The NFL has, over the last few decades, evolved into a passing league. Changing rules and changing strategies have made passing more effective than ever, and as a result teams don’t run as much as they used to.
Washington interim head coach Bill Callahan would like to go back to the past.
Callahan said after Sunday’s 17-16 win over Miami that the most important thing to him is that Washington run a lot — which it did on Sunday, with 33 rushing attempts.
“I really thought we ran the ball well,” Callahan said, via ESPN. “Through three quarters, I thought we pounded it well . . . We came into the game thinking rush attempts. We wanted to have more attempts. We weren’t really concerned about the yardage but the attempts was really, really important.”

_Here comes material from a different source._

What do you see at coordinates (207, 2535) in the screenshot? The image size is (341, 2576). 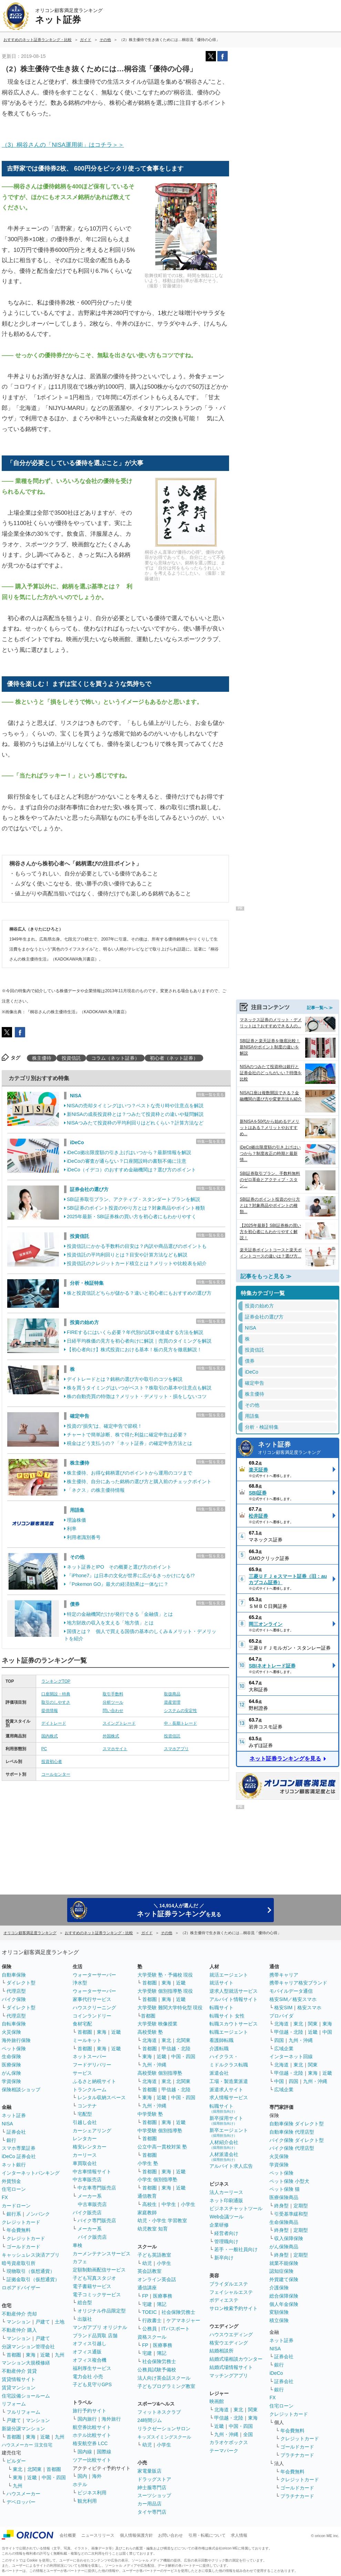 I see `引用・転載について` at bounding box center [207, 2535].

Callahan’s view may be shaped by the longstanding evidence that rushing attempts correlate with winning. Teams that run more win more.
But if that is what Callahan is thinking, he ought to think about the difference between correlation and causation. Winning teams usually run a lot because running is safer than passing for protecting a lead: Running results in fewer turnovers than passing, and running keeps the clock moving while incomplete passes stop the clock. Running a lot in the fourth quarter after you have a big lead is sound strategy.
And the idea that yardage doesn’t matter doesn’t hold up to any scrutiny at all. Obviously yardage matters. So while Callahan won on Sunday, merely running the ball a lot isn’t going to be enough to win many games going forward.